Artículo 01 · Del Libro

El Axioma de la Presencia

El fundamento de la Soberanía Solar: reconocer que sos la existencia misma.

El fundamento de la Soberanía Solar no reside en una creencia o una teoría que deba ser demostrada, sino en un axioma: una verdad innegable y autosuficiente que no necesita confirmación externa. Dentro de este marco, vos sos esa sustancia: la existencia misma, el amor divino manifestado, la Presencia absoluta.

Monismo de la Fuente

En la Soberanía Solar, el Amor Divino no es un afecto, sino la infraestructura misma de la realidad. Es la sustancia radiante de la que está hecho el Ser y, por extensión, todo lo que percibís como 'existencia'.

El Amor como Unicidad

Lo que llamamos 'amor' en el mundo de las formas es el recuerdo residual de que no hay separación.
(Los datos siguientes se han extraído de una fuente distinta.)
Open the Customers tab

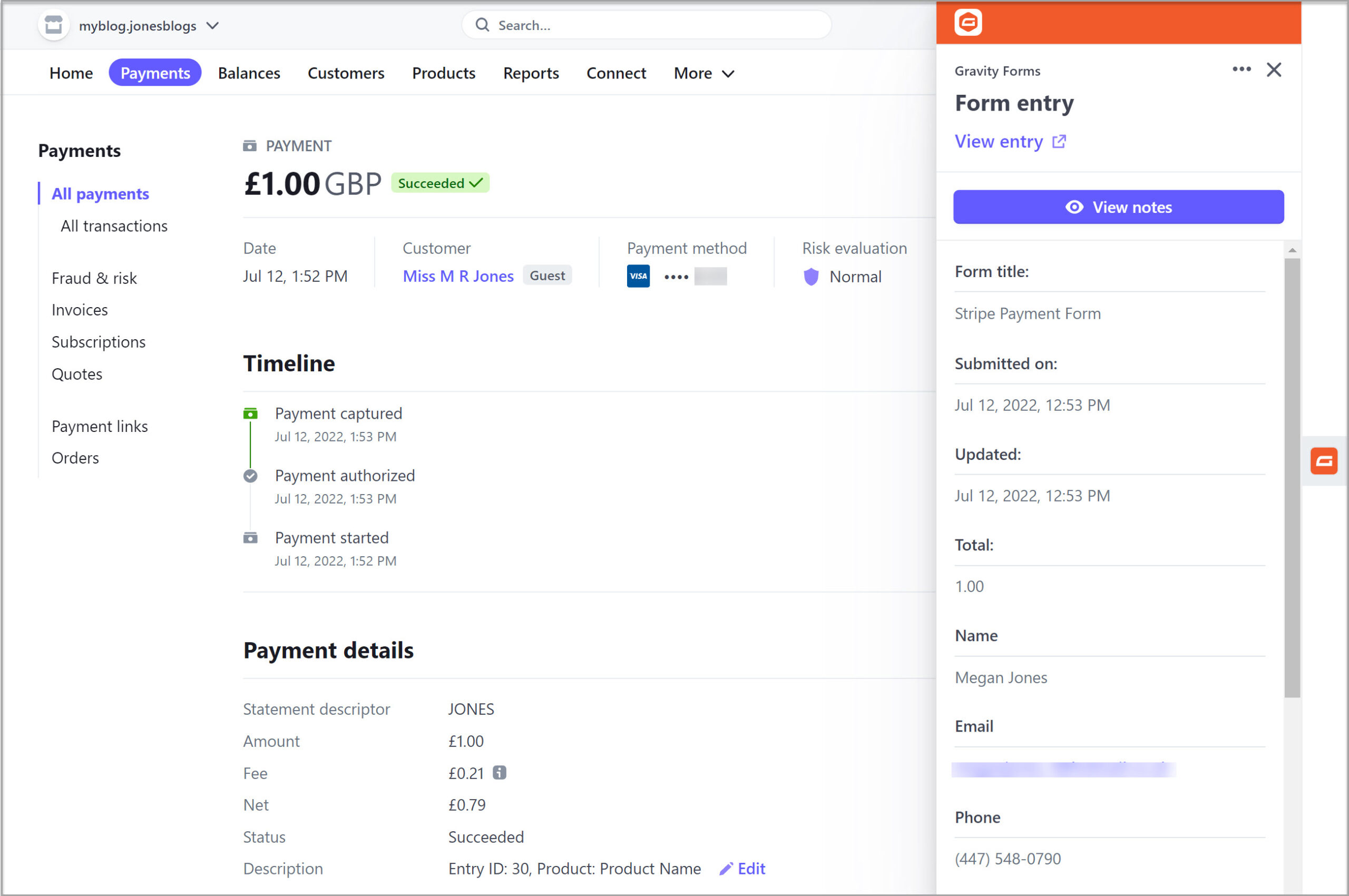click(346, 73)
Cuando emites un decreto desde la Soberanía, estás reorganizando el Amor Divino en una forma nueva.

El fin del conflicto surge cuando entendés que todo está formado por esta sustancia sagrada.
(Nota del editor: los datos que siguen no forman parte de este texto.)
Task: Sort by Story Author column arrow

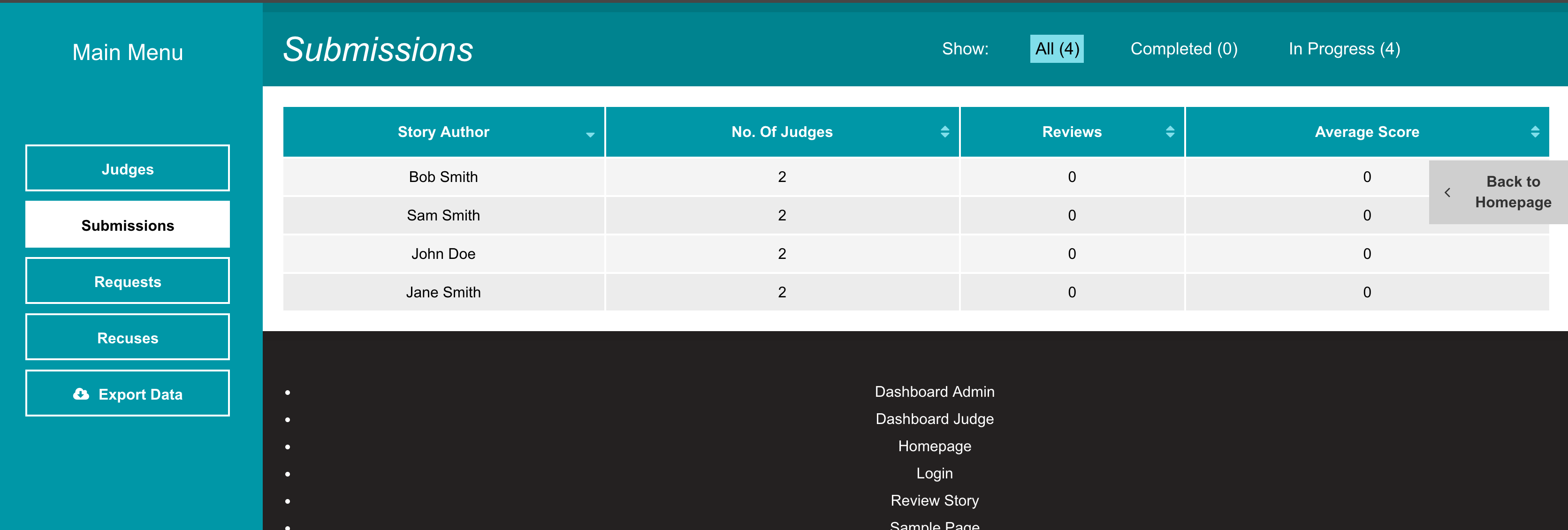Action: click(x=590, y=135)
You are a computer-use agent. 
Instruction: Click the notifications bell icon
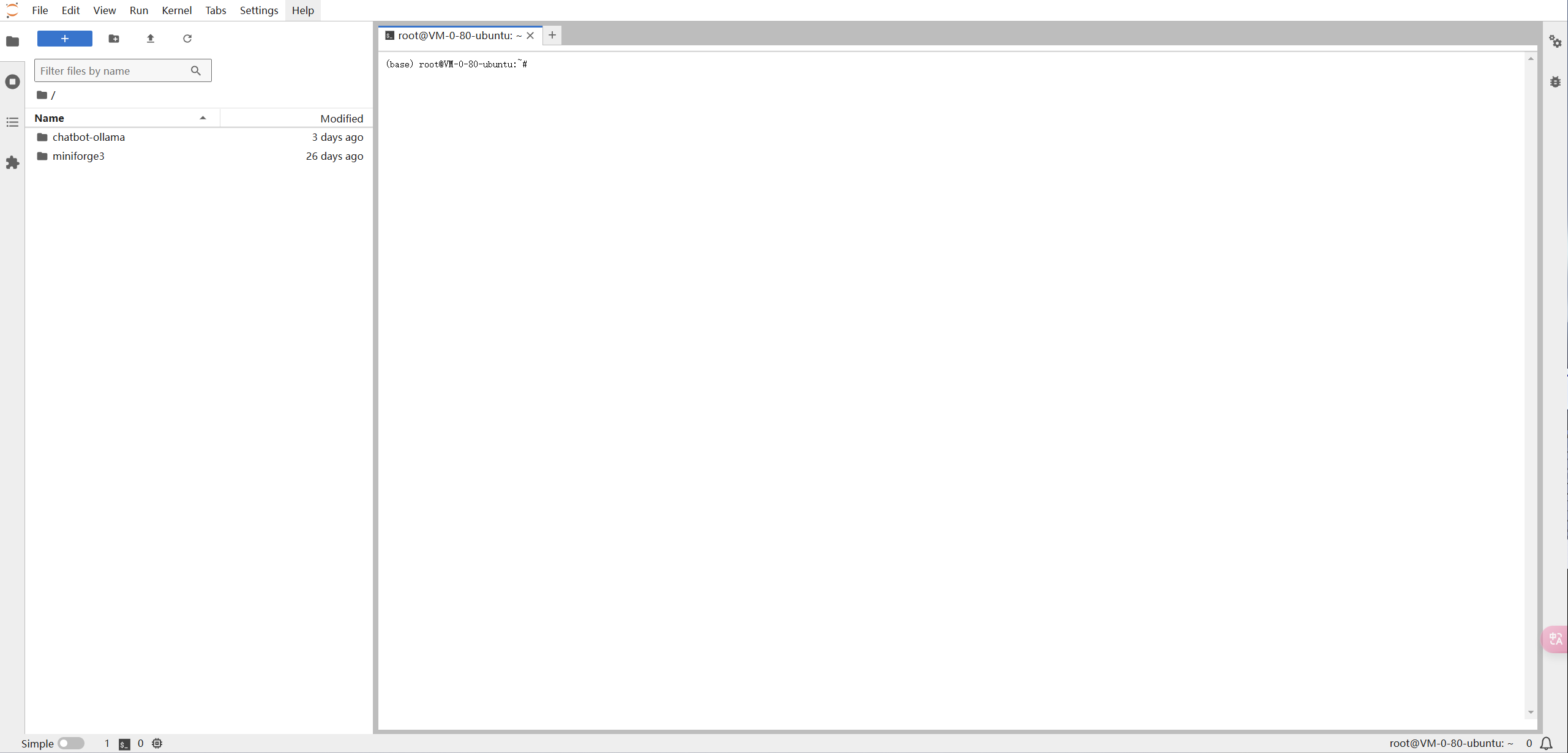[x=1547, y=743]
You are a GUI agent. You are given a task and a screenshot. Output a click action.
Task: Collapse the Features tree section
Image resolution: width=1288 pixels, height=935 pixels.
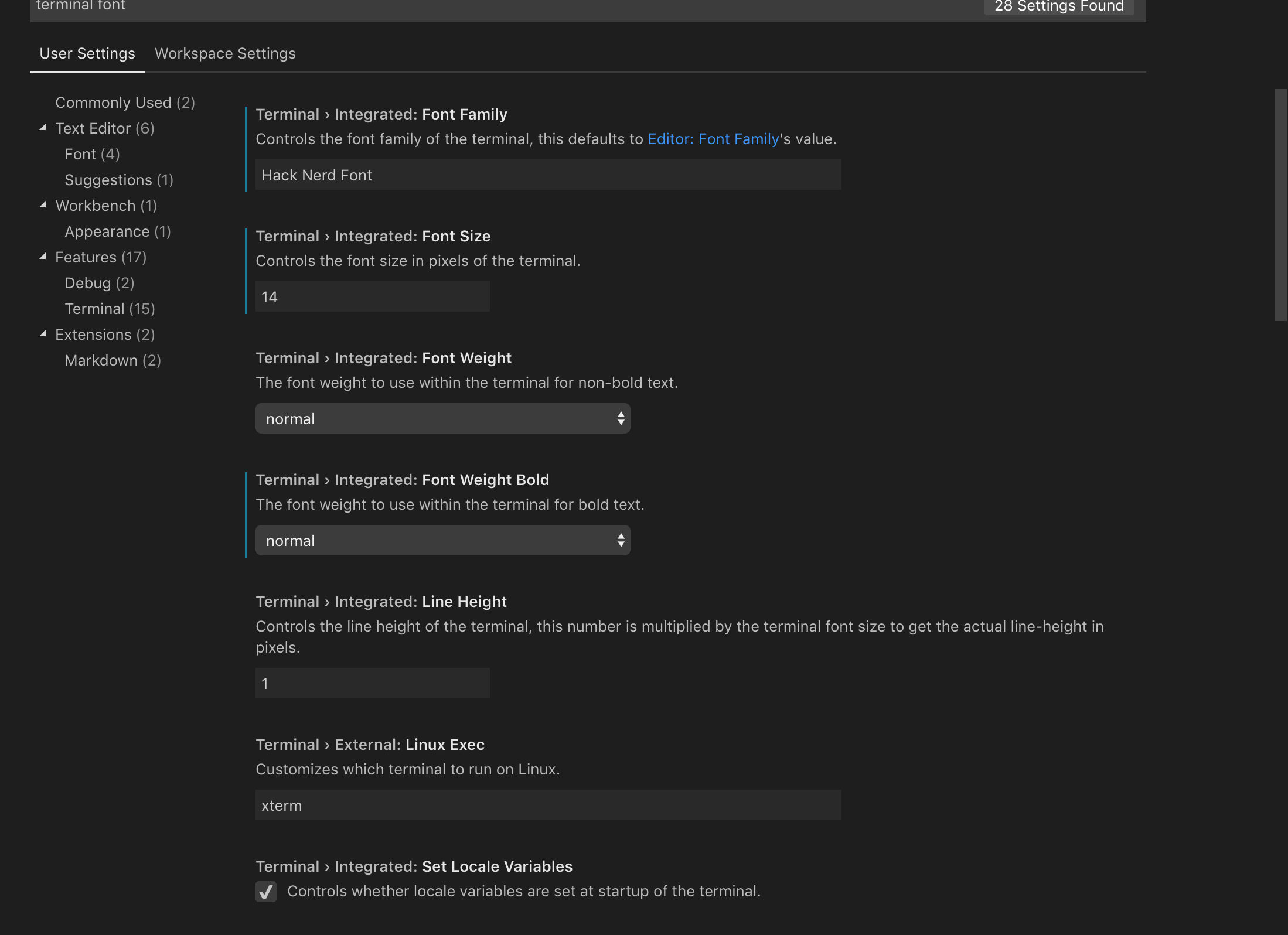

El Sol Central: Reconocimiento del 'Yo Soy'

El Sol Central no es una estrella física observable, sino la metáfora arquetípica del núcleo radiante de la consciencia pura. Su reconocimiento implica una profunda afirmación ontológica: la validación de la única existencia que es verdaderamente real y autosuficiente.

La Ilusión de la Separación

Uno de los mayores obstáculos en el camino hacia la soberanía es la creencia en la separación. La cultura humana ha sido construida sobre la premisa de que lo que deseamos está 'allá afuera' o 'en el futuro'. Esta noción crea la figura del 'buscador', alguien que siempre está a un paso de la verdad.
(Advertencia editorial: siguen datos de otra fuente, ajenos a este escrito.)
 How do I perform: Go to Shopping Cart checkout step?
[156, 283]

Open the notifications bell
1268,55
Identidad Primordial: El Mago Solar

El Mago Solar no es alguien que practica magia; es la identidad que asume el ser cuando se despierta a su propia soberanía. En un sistema solar, el sol no persigue a los planetas. El sol simplemente es, y su propia masa y luz crean el campo gravitacional en el que todo lo demás encuentra su lugar.

Protocolos Prácticos de Presencia

  1. El Anclaje del Sol Central: Cerrá los ojos y localizá el sentido de 'Yo Soy'. Es una presencia vasta y silenciosa.
  2. La Disolución de la Separación: Observá un objeto a lo lejos. Reconocé que la percepción está sucediendo dentro de tu propia consciencia.
  3. El Decreto del Legislador: Cada mañana afirmá: 'En este dominio, yo soy la única autoridad. Mi presencia es suficiencia absoluta.'
La búsqueda termina cuando reconocés que lo que buscabas ya sos.